Task to complete> In the records below, find the line holding "You are a GUI" and the line holding "Browse by ICS (541, 680)". Set down both, with every line between them, exactly.

Excerpted data>
——
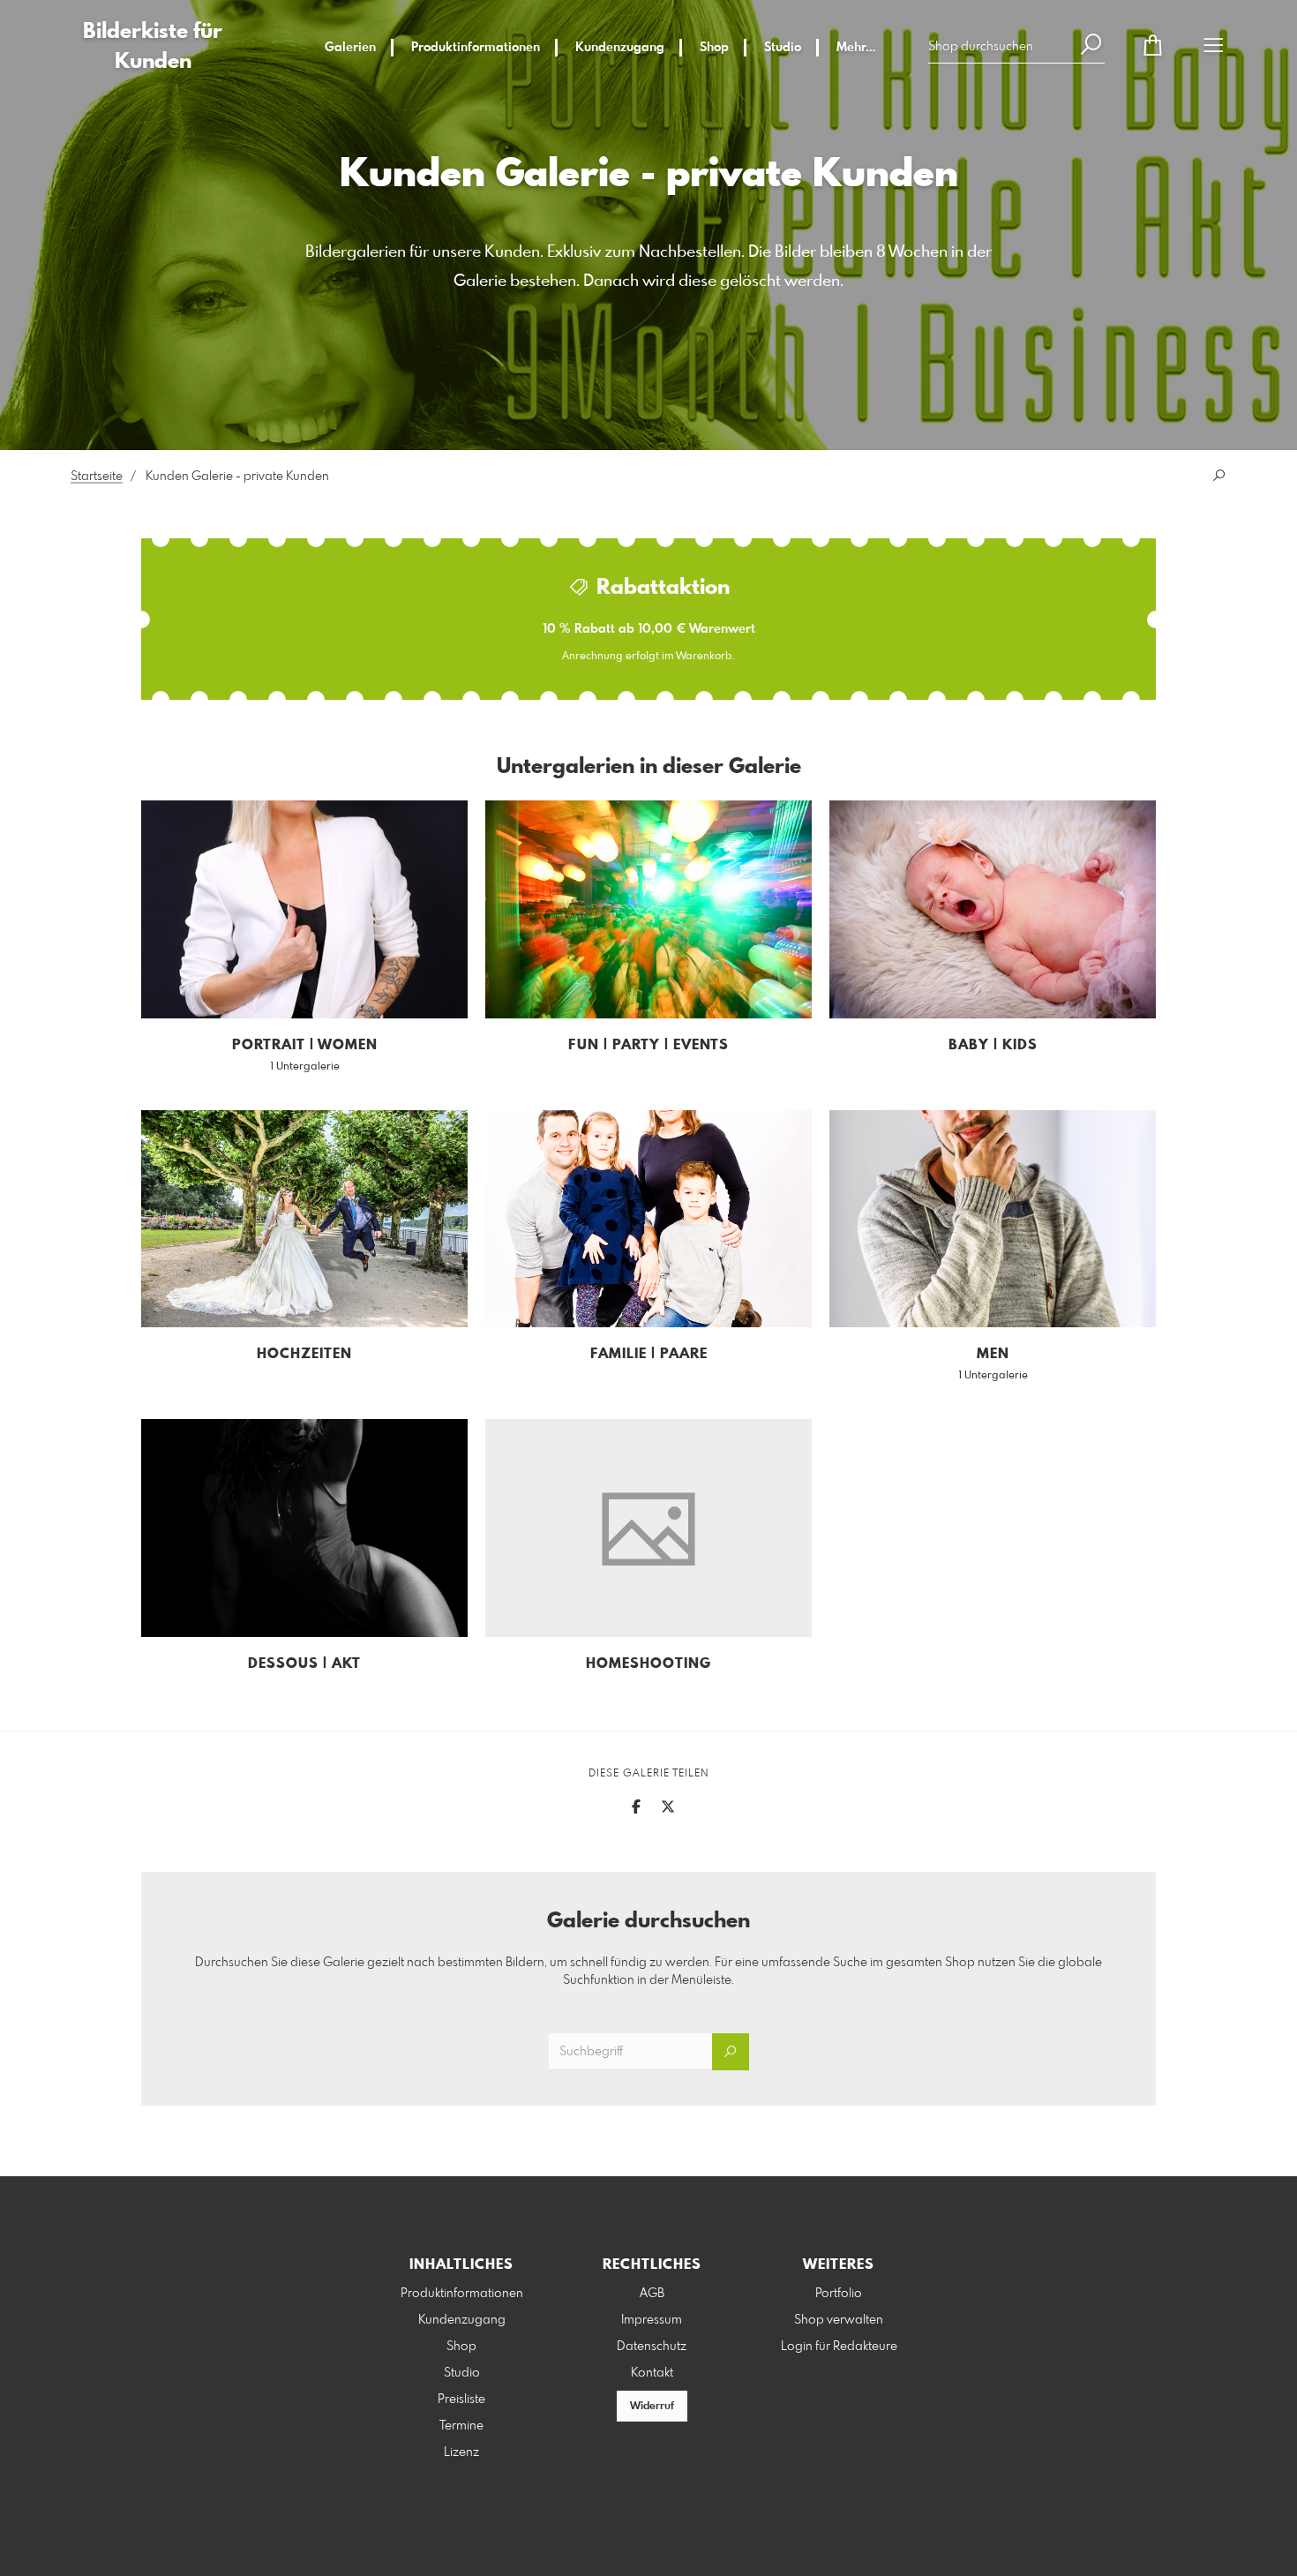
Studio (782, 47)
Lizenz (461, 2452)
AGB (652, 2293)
——
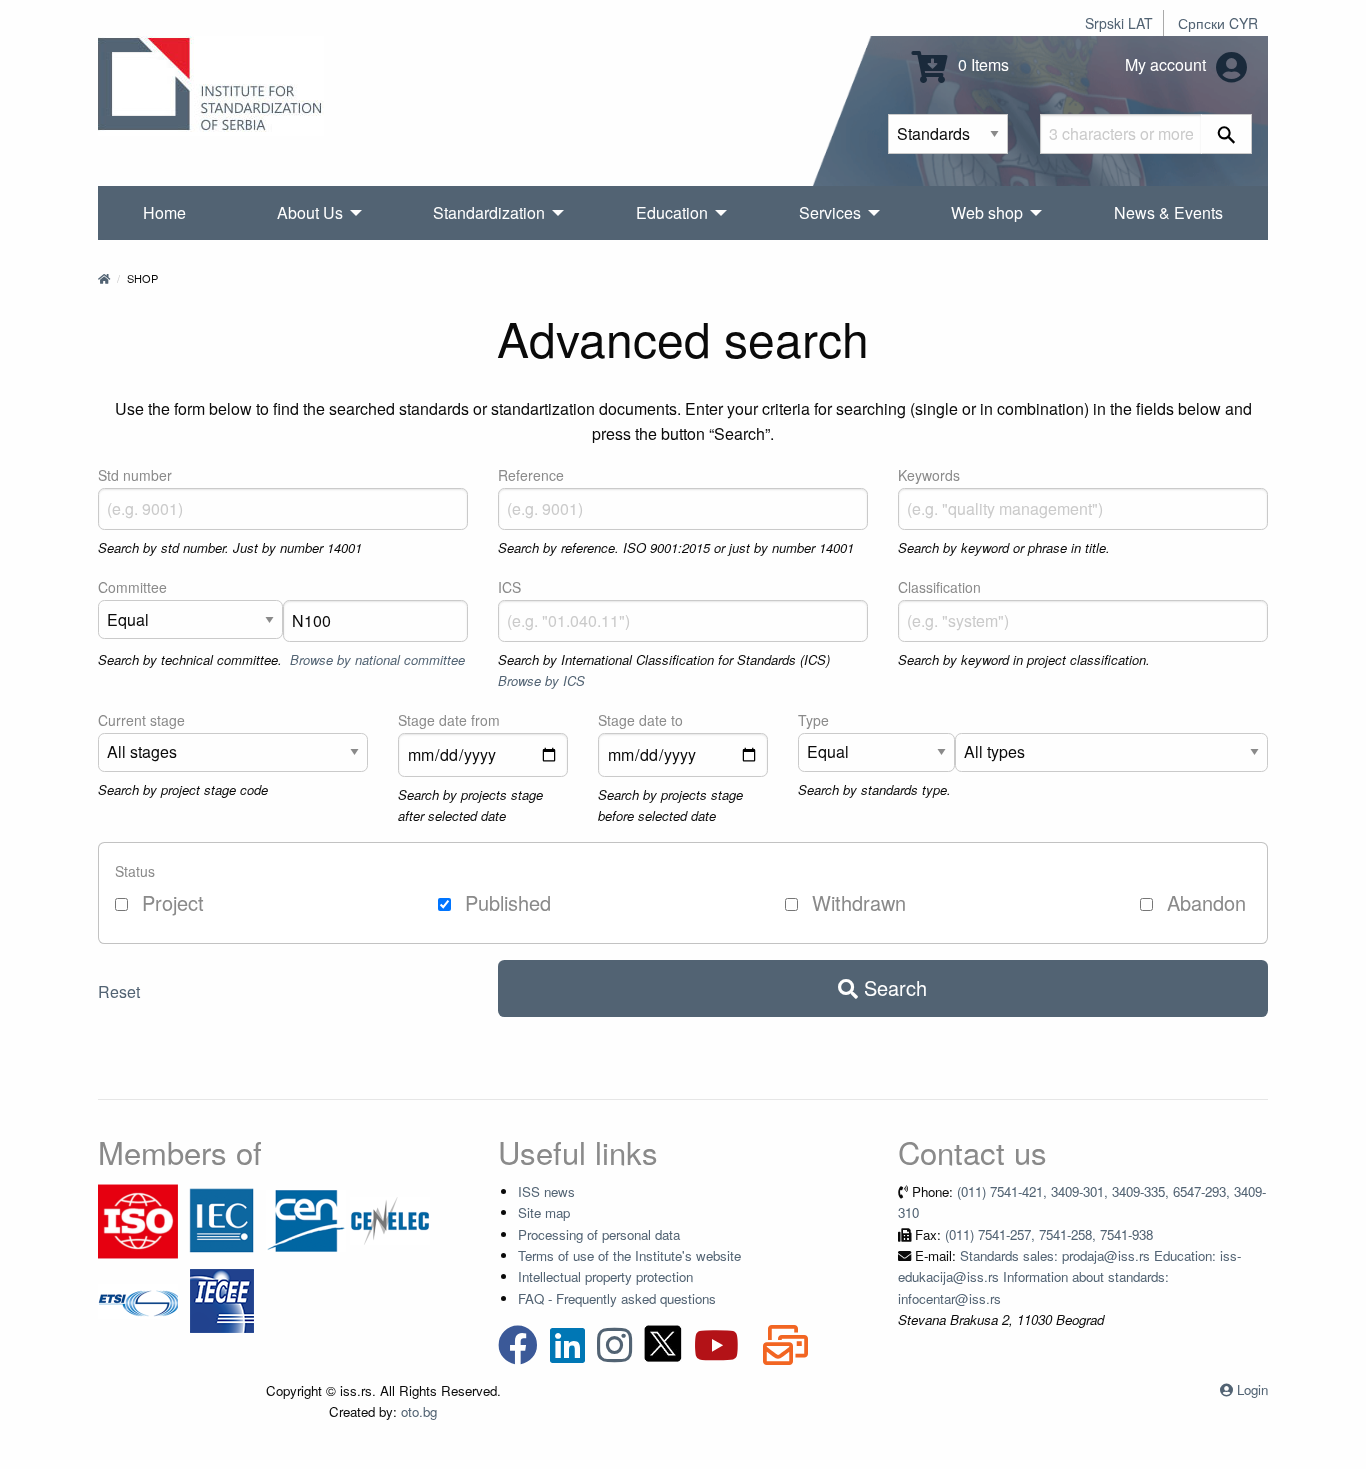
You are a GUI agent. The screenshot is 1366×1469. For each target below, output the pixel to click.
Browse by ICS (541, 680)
——
Exercise output>
You are a GUI agent. The screenshot is 1366×1469. For each target below, output the pixel to click.
Browse by ICS (541, 680)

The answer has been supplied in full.